Your copy must hold all of the data below, unchanged and without images.

·····

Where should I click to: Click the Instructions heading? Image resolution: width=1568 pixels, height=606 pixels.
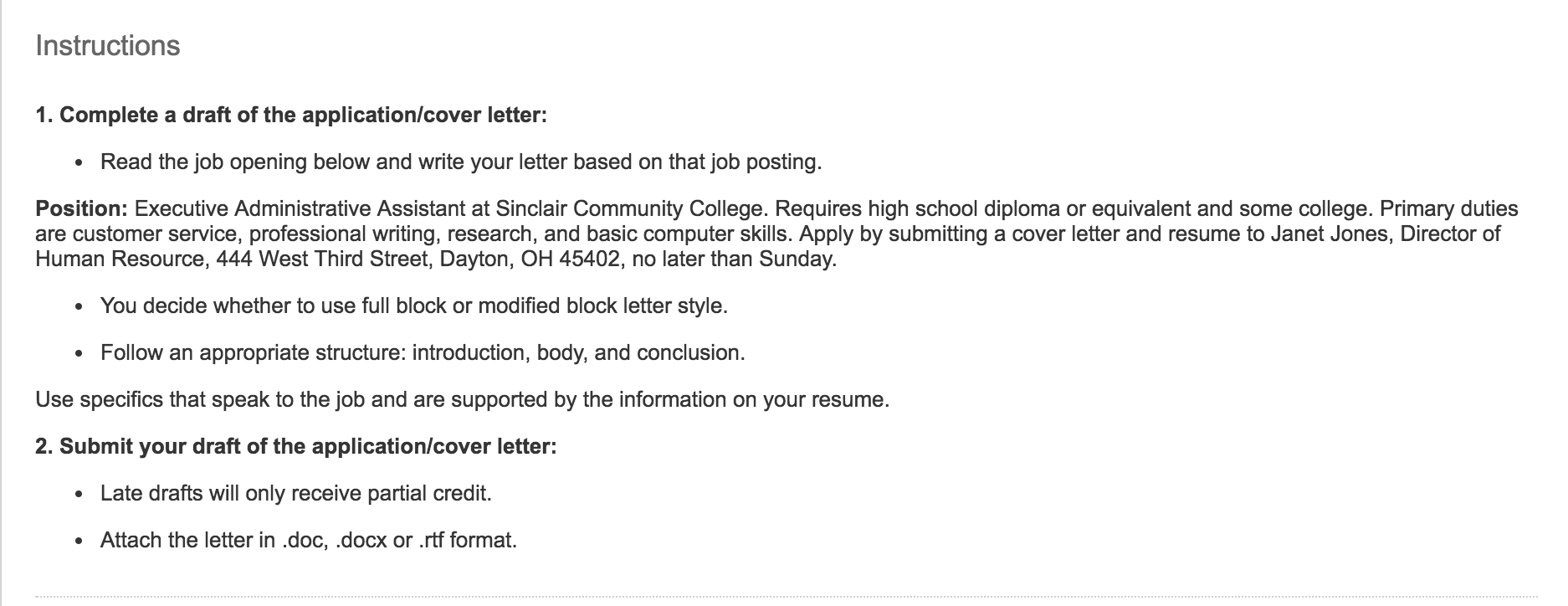108,45
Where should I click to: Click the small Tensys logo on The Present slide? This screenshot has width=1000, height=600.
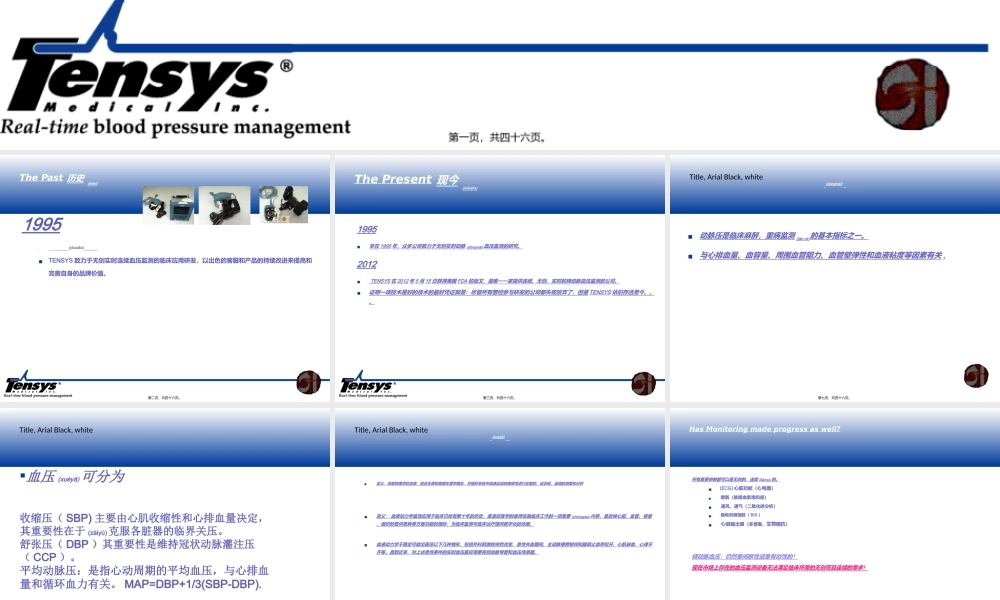pyautogui.click(x=367, y=385)

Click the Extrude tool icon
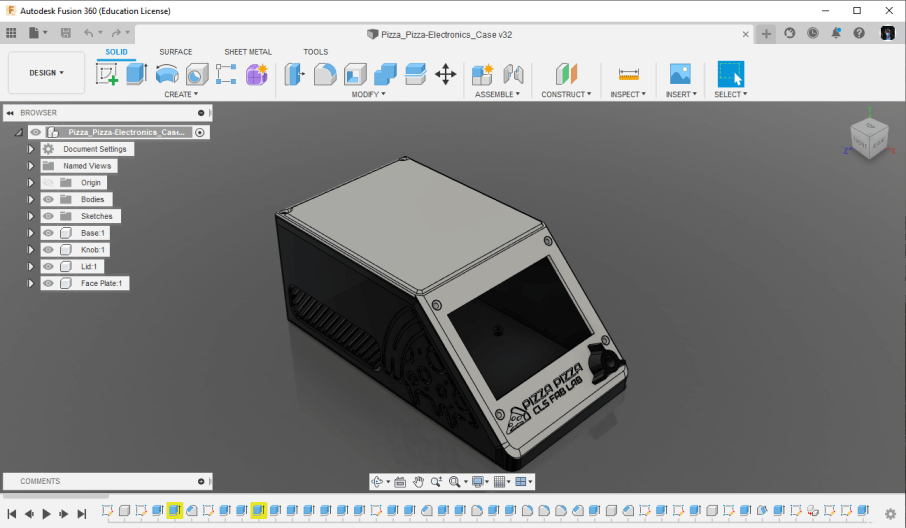pos(137,74)
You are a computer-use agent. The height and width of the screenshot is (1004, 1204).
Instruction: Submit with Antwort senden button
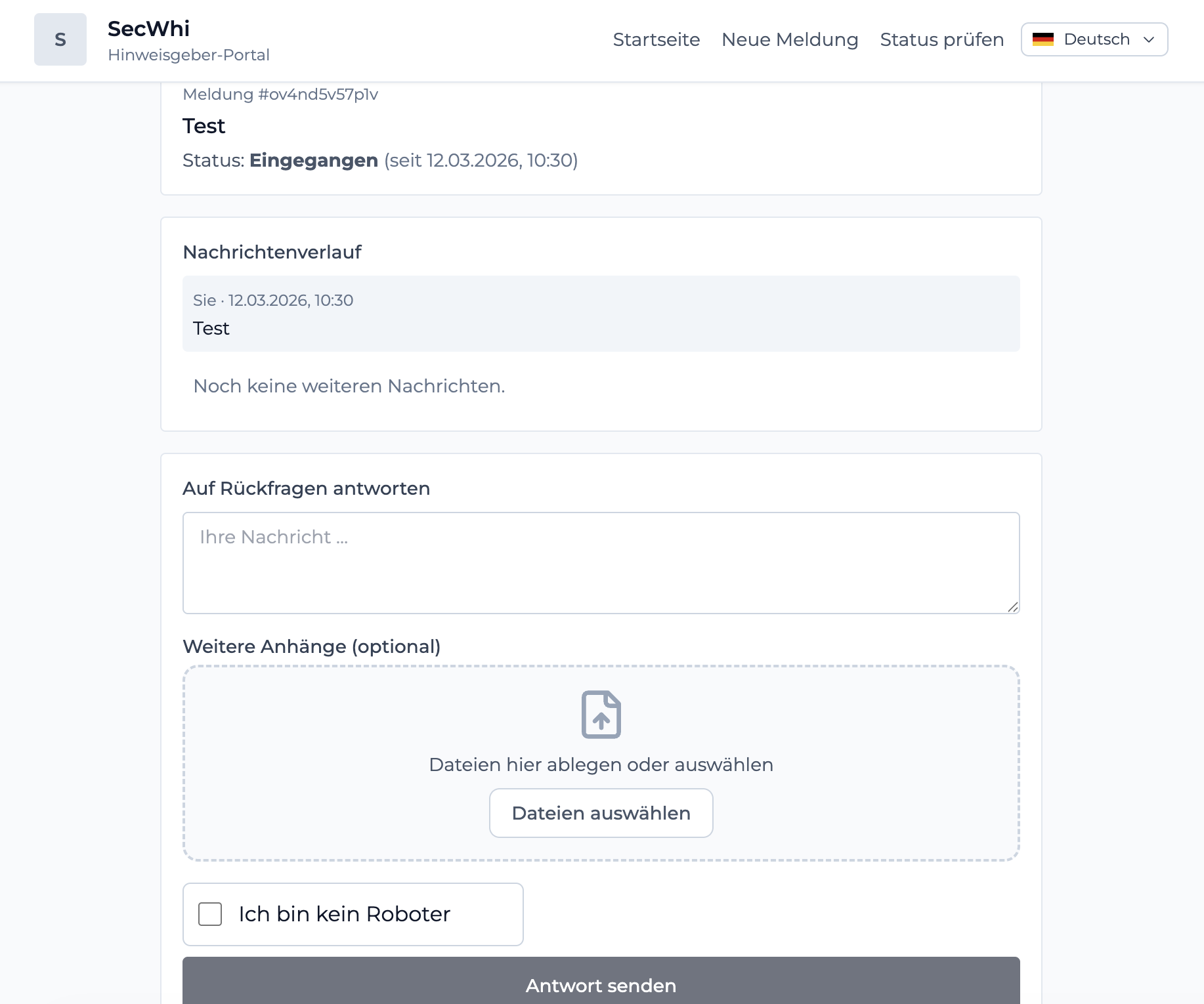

·····

- SOLUTION FOR THIS PROBLEM
Where should I click to: Click the Instructions heading? Image resolution: width=1568 pixels, height=606 pixels.
108,45
Where should I click to: Click the small Tensys logo on The Present slide? This screenshot has width=1000, height=600.
pyautogui.click(x=367, y=385)

Click the Extrude tool icon
pos(137,74)
You are a computer-use agent. The height and width of the screenshot is (1004, 1204).
Instruction: Submit with Antwort senden button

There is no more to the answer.